* [TEXTO APRESENTADO]
==*==

A primeira volta do escrutínio, no qual vão ser eleitos ainda os 469 representantes do Parlamento (360) e do Senado (109), está marcada para sábado, dia 25 de fevereiro. E pode haver segunda volta.
Peter Obi, do Partido Trabalhista, consegue aos 61 anos, liderar as sondagens pré-eleitorais, à frente de Bola Ahmed Tinubu, do Congresso de Todos os Progressivos (APC, no poder) e Atiku Abubakar, do Partido Democrático Popular (PDP, maior partido da oposição).
Os três são os mais proeminentes de 18 candidatos à sucessão de Muhammadu Buhari, o Presidente cessante que, aos 80 anos, completou dois mandatos, o máximo previsto na Constituição nigeriana.
Tinubu, de 70 anos, e Abubakar, de 76, representam a estabilidade do sistema, dominado pelas duas forças que dominam a cena política nigeriana desde o fim da ditadura militar, em 1999.
Obi é o mais jovem dos três e o único cristão, católico devoto.

==*==

(Dados para localizar alvos visíveis)
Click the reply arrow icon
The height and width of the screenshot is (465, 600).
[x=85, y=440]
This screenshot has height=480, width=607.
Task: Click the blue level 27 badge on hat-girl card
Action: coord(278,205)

==*==

* [EXERCÍCIO PROPOSTO]
Copie, tal como está, a parte do texto sobre as eleições na Nigéria que vai de "Peter Obi, do" a "militar, em 1999.".

* [A SOLUÇÃO]
Peter Obi, do Partido Trabalhista, consegue aos 61 anos, liderar as sondagens pré-eleitorais, à frente de Bola Ahmed Tinubu, do Congresso de Todos os Progressivos (APC, no poder) e Atiku Abubakar, do Partido Democrático Popular (PDP, maior partido da oposição).
Os três são os mais proeminentes de 18 candidatos à sucessão de Muhammadu Buhari, o Presidente cessante que, aos 80 anos, completou dois mandatos, o máximo previsto na Constituição nigeriana.
Tinubu, de 70 anos, e Abubakar, de 76, representam a estabilidade do sistema, dominado pelas duas forças que dominam a cena política nigeriana desde o fim da ditadura militar, em 1999.